Text section
Postby Maciamo » Sun Nov 17, 2002 11:29 pm

This is not from the news, but just my personal view of the situation.

After the WWII, Japan was destroyed, most cities, including Tokyo, flattened. The hard-working Japanese people rebuilt all very quickly. Thousands of construction companies appeared and prompted the economy. Japan had for aim to have an exceeding balance of payment and everything was made to reach this target, eve allowing industries to discard their wastes where ever they wanted. Loans were given very easily to foster investment. Japan first specialised in the heavy industry and finance, then, as the country got to work again in the 60's, went on to be a pioneer of high-tech, especially electronic.

Work to complete
#1 In the forum post on Japan's rebuilding after WWII, which fields did Japan specialize in first?
#2 Carry on the forum post about Japan's economy after WWII, starting right after its last sentence.

Click-target data

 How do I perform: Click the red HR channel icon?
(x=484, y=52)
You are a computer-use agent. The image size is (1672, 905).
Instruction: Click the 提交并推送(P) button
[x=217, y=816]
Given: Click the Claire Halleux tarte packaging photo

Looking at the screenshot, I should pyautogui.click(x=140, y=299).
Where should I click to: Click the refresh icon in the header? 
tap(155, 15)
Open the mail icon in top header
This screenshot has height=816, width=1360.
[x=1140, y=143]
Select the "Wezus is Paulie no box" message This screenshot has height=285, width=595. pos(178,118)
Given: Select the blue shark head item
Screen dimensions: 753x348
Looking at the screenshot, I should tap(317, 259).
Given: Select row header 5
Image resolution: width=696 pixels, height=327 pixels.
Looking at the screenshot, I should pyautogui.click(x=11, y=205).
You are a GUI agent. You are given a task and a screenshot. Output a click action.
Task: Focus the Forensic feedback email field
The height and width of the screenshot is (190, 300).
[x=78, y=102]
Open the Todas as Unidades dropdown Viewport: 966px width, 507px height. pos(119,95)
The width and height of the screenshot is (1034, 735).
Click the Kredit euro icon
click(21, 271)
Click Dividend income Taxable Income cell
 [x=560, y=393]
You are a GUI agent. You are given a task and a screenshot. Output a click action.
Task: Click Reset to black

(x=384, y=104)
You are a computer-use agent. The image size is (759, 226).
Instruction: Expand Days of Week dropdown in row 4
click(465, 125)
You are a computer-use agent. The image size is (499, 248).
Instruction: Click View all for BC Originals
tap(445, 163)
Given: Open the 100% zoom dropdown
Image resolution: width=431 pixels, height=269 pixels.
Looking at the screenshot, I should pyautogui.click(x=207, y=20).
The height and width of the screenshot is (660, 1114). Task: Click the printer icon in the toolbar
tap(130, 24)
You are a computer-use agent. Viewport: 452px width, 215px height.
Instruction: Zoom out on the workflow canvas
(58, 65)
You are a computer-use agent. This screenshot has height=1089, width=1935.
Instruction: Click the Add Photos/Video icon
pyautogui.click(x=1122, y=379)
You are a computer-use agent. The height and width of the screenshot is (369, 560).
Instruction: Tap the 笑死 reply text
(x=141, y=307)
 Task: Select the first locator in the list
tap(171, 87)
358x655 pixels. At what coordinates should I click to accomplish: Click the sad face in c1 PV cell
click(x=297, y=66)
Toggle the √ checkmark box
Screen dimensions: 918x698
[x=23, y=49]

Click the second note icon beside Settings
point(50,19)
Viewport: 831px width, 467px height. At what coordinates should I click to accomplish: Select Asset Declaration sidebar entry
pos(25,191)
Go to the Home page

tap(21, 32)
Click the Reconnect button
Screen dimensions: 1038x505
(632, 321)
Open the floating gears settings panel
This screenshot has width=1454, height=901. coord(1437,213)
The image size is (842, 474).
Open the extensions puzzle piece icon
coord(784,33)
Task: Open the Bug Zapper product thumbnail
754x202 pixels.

Answer set
#1 Heavy industry and finance.

#2
In the late 70's, Japan had become one of the richest country in the world. The yen soared. In 1960, one could exchange 1 USD for 400 yens in 1975 1USD was still 305 yens, then suddenly passed to 196 yens in 1978. It fell again to 1USD for 248yen in 1984 then rose to 1:128 in 1987. The economy was ripe. Up to that time, the real estate (and stock exchange) prices had always increased and everybody thouhgt it could only continue like that, unlike in other parts of the world. End of the 80's, major banks invest massively in real estate.

Then, a catastrophic thing happened : the so-called bubble of prices, which had been steadily and dramatically going up, burst !

We are in 1990-1. First it was the real estate that slumped. Has the market come to saturation ? Is it going to restart ? No. Land and housing prices have never stopped falling to this day since the movement started 12 years ago. It was most dramatic in Tokyo and Osaka, where houses have lost about 50% of their values and commercial building up to 80%.

But is it such a problem ? Real estate prices were crazy in 1990. Wasn't it said that Ginza alone was worth the whole of California ? Now people can afford a bigger house and actually save money as salaries have only slightly decreased.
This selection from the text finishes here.